Just over a week since Dad’s death and I have sense of unreality. I’m off work and it’s like we’re having a very strange holiday. On one level I feel relieved.  The stress of the last seven months has lifted, but the reality of Dad’s death hasn’t sunk in, so I’m not feeling the stress of that yet.  It doesn’t help that the funeral isn’t until the 1stJune which is heck of a long time in limbo.

At the moment my grief is all about the fact that he suffered so much, both mentally and physically.  I’m grieving seeing him so vulnerable and helpless.  I’m also feeling very shaken up by the experience of actually seeing him die.  His death was as good as we could make it under the circumstances, but it still wasn’t what I would have liked for him. He never accepted the fact that he was dying and he fought it all the way to the end. This denial had a huge impact on us as his family because it controlled everything.  So I’ve been grieving a lot about his illness and the way he died because it was just so fucking sad and traumatic for all of us, but I haven’t even started to think about his actually being gone.

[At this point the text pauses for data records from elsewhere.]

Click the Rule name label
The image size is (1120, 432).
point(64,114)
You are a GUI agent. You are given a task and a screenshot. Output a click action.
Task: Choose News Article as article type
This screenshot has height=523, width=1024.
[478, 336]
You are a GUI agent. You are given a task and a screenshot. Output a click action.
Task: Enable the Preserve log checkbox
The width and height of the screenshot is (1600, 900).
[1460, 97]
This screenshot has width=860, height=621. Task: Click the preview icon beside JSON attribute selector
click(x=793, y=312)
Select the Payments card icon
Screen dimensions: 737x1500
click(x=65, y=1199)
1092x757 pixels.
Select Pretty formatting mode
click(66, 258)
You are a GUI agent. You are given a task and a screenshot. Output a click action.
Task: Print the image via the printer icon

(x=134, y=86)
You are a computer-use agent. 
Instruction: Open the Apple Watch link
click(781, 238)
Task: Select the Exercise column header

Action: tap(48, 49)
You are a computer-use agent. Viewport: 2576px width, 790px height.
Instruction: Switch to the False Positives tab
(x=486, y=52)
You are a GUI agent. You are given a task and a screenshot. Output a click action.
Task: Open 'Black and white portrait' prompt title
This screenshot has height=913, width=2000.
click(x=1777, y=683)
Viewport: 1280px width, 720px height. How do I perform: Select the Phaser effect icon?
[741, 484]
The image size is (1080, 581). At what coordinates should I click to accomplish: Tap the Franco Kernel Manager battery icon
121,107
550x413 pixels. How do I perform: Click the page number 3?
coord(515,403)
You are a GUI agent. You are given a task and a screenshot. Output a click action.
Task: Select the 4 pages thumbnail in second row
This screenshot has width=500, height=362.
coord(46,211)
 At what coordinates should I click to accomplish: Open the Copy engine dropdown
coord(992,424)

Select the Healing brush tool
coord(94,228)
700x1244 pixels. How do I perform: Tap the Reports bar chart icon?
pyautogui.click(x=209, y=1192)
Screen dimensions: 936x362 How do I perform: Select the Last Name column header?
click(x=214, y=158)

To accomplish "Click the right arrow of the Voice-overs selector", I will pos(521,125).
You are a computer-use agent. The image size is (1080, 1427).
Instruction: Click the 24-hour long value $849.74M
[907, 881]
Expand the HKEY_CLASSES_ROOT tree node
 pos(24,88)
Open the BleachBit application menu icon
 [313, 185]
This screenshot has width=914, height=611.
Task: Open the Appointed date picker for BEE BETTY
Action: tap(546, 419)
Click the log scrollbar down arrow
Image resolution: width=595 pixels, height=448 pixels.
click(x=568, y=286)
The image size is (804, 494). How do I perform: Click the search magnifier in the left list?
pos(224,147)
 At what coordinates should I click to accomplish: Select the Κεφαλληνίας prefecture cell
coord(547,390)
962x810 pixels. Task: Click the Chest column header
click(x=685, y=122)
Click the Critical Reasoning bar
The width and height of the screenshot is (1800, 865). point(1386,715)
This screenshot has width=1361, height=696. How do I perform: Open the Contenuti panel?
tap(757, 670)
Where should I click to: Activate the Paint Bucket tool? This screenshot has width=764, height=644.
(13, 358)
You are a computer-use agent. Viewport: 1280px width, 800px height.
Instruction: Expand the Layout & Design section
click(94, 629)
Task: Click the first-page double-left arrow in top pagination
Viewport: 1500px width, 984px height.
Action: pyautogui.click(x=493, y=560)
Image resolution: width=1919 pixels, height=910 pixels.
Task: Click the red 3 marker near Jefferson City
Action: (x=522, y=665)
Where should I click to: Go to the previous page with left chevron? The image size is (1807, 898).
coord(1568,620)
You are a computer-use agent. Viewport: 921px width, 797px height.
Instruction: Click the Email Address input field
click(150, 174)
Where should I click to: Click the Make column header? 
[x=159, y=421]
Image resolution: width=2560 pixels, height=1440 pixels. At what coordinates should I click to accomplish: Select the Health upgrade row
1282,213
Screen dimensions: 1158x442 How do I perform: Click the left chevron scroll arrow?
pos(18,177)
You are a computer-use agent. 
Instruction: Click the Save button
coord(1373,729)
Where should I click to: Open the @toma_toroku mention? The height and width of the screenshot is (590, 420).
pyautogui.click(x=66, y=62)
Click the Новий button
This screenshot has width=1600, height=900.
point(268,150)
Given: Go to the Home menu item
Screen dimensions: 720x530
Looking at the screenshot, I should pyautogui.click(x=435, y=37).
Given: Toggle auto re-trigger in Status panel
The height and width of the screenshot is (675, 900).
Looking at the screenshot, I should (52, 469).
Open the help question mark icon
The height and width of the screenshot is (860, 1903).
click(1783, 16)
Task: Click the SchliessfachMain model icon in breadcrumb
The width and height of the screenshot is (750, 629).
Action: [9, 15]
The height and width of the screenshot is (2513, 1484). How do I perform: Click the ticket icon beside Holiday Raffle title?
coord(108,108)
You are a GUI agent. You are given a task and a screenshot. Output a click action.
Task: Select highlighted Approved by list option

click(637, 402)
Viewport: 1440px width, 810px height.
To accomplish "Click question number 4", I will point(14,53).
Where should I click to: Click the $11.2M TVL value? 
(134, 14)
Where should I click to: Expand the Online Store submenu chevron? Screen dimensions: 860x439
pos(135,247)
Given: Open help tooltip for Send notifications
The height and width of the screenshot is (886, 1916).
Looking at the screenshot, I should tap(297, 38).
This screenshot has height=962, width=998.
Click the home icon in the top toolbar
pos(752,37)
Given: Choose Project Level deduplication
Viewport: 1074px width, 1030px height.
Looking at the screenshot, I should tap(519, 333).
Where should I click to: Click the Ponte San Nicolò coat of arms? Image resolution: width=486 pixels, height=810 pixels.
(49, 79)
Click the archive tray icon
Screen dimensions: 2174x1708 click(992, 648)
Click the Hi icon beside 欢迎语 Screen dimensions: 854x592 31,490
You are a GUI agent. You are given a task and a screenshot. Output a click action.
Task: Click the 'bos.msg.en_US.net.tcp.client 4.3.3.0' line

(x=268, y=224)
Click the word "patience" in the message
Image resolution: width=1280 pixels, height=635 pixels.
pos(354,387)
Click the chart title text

Also, I think I’m waiting for my “real” Dad to come back – not the sick one, the “other” one. His illness changed him a lot and that kind of change in a person allows you to disassociate and psychologically separate them into two figures.  Even while I knew my Dad was ill in the hospice, I still jumped whenever I saw bearded men who looked like him.  I jumped out of my skin the other day when Mum inadvertently sent me a text from his phone.   It’s like there are two Dads – the one that got ill and died and the other one who I last saw in October and who is surely still around somewhere and who I’m expecting to return.

Poem: Dennis O’ Driscoll, ‘Someone’

someone is dressing up for death today, a change of skirt or tie
eating a final feast of buttered sliced pan, tea
scarcely having noticed the erection that was his last
shaving his face to marble for the icy laying out
spraying with deodorant her coarse armpit grass
someone today is leaving home on business
saluting, terminally, the neighbours who will join in the cortege
someone is paring his nails for the last time, a precious moment
someone’s waist will not be marked with elastic in the future
someone is putting out milkbottles for a day that will not come
someone’s fresh breath is about to be taken clean away
someone is writing a cheque that will be rejected as ‘drawer deceased’
someone is circling posthumous dates on a calendar
someone is listening to an irrelevant weather forecast
someone is making rash promises to friends
someone’s coffin is being sanded, laminated, shined
who feels this morning quite as well as ever
someone if asked would find nothing remarkable in today’s date
perfume and goodbyes her final will and testament
someone today is seeing the world for the last time
as innocently as he had seen it first

I’ve been dealing with death today (one dead, one dying) and need a little black humour.  Appreciate the now.

Dennis O’ Driscoll is a contemporary Irish poet.